Gallimard prend la parole
La maison d'édition Gallimard a réagi vivement aux accusations formulées par l'écrivain algérien Boualem Sansal. Dans un communiqué publié ce jeudi, l'éditeur dénonce des propos qu'il juge infondés et préjudiciables à sa réputation. Selon Gallimard, les allégations de Sansal, qui portent sur des pratiques éditoriales douteuses, sont dénuées de tout fondement.
Des accusations graves
Boualem Sansal, figure majeure de la littérature algérienne, avait récemment accusé Gallimard de censure et de partialité dans le traitement de ses manuscrits. L'écrivain, connu pour ses prises de position critiques envers le régime algérien, estimait que son dernier ouvrage avait été rejeté pour des raisons politiques. Ces déclarations ont suscité une vive polémique dans le milieu littéraire.
La réponse de l'éditeur
Dans son communiqué, Gallimard affirme n'avoir jamais exercé de pression politique ou idéologique sur ses auteurs. L'éditeur rappelle son attachement à la liberté d'expression et à la diversité des opinions. Il précise que le manuscrit de Sansal a été refusé pour des critères purement littéraires, comme cela se pratique pour des centaines d'autres ouvrages chaque année. Gallimard exprime également son regret que l'écrivain ait choisi de médiatiser cette affaire de manière aussi brutale.
Un contexte tendu
Cette controverse intervient dans un climat déjà marqué par des tensions entre certains auteurs et leurs éditeurs. Boualem Sansal, lauréat de nombreux prix, est habitué à défendre ses positions avec véhémence. De son côté, Gallimard, l'une des plus prestigieuses maisons d'édition françaises, voit son image ternie par cette polémique.
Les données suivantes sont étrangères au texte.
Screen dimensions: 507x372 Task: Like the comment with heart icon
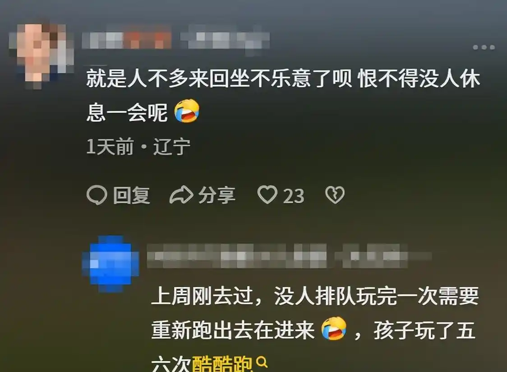pos(267,195)
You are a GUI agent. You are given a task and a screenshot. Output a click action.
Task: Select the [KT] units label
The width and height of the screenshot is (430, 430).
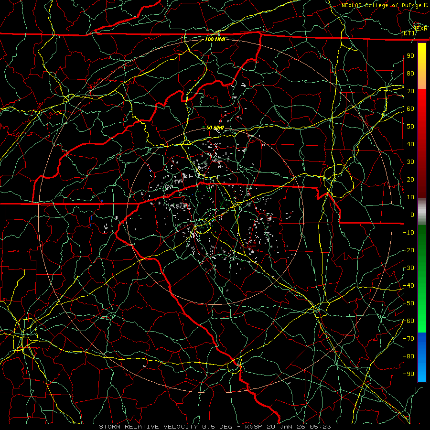[408, 33]
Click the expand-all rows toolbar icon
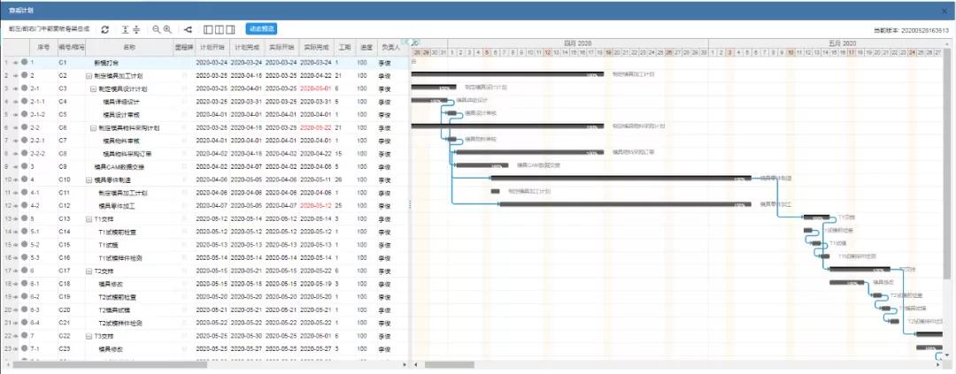956x374 pixels. [x=125, y=29]
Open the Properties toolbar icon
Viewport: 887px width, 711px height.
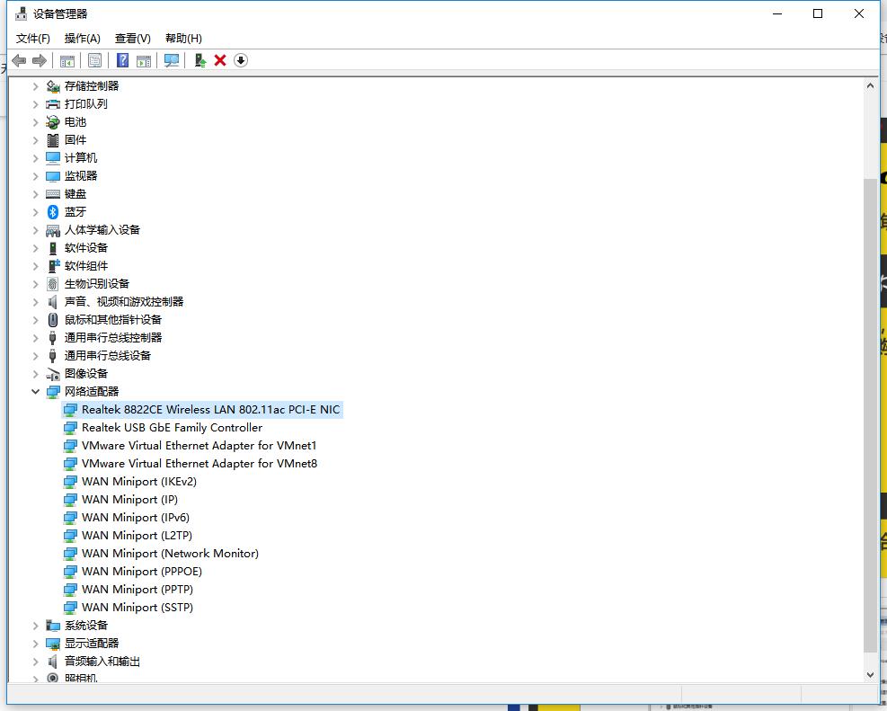(x=94, y=60)
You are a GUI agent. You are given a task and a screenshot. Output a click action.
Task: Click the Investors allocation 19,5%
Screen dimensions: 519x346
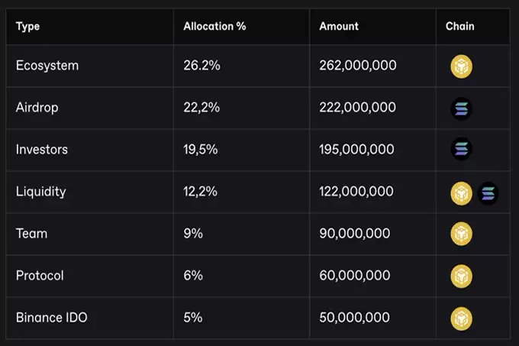pos(201,150)
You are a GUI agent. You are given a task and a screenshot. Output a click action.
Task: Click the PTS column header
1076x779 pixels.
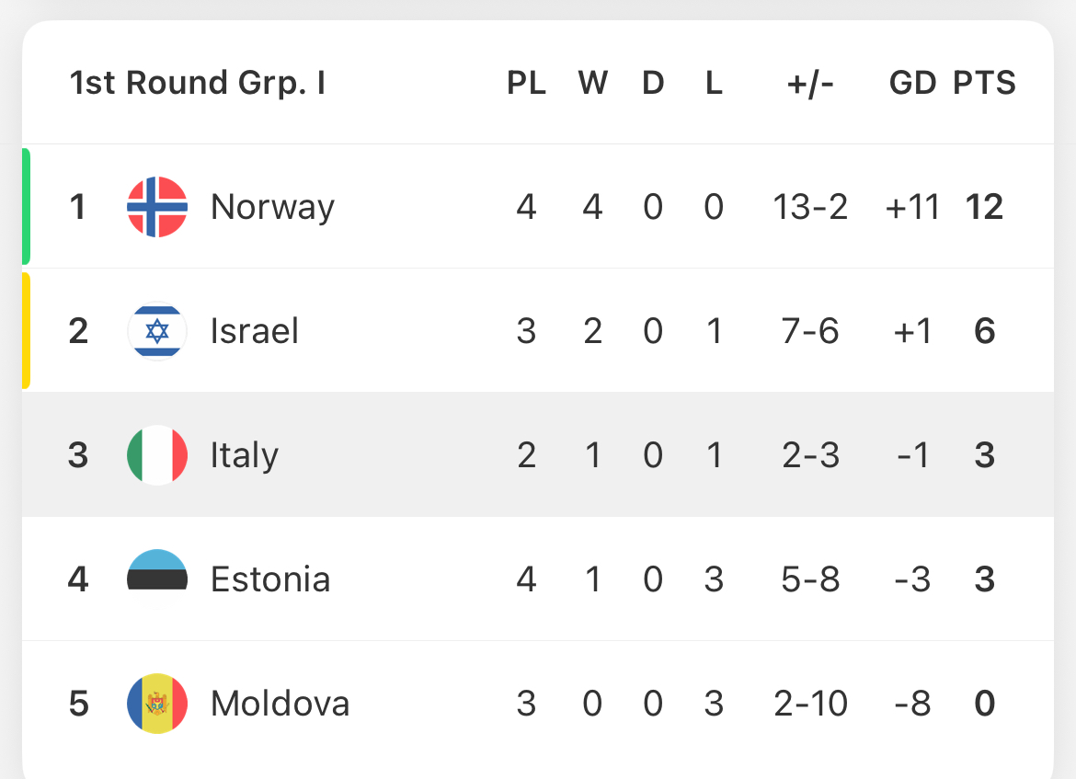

Les réactions ne se sont pas fait attendre : plusieurs écrivains et intellectuels ont pris position, certains soutenant Sansal, d'autres défendant l'éditeur.
L'affaire pourrait avoir des répercussions durables sur les relations entre auteurs et éditeurs en France. En attendant, Gallimard a annoncé qu'il ne commenterait pas davantage cette affaire, laissant à ses services juridiques le soin d'étudier les suites à donner.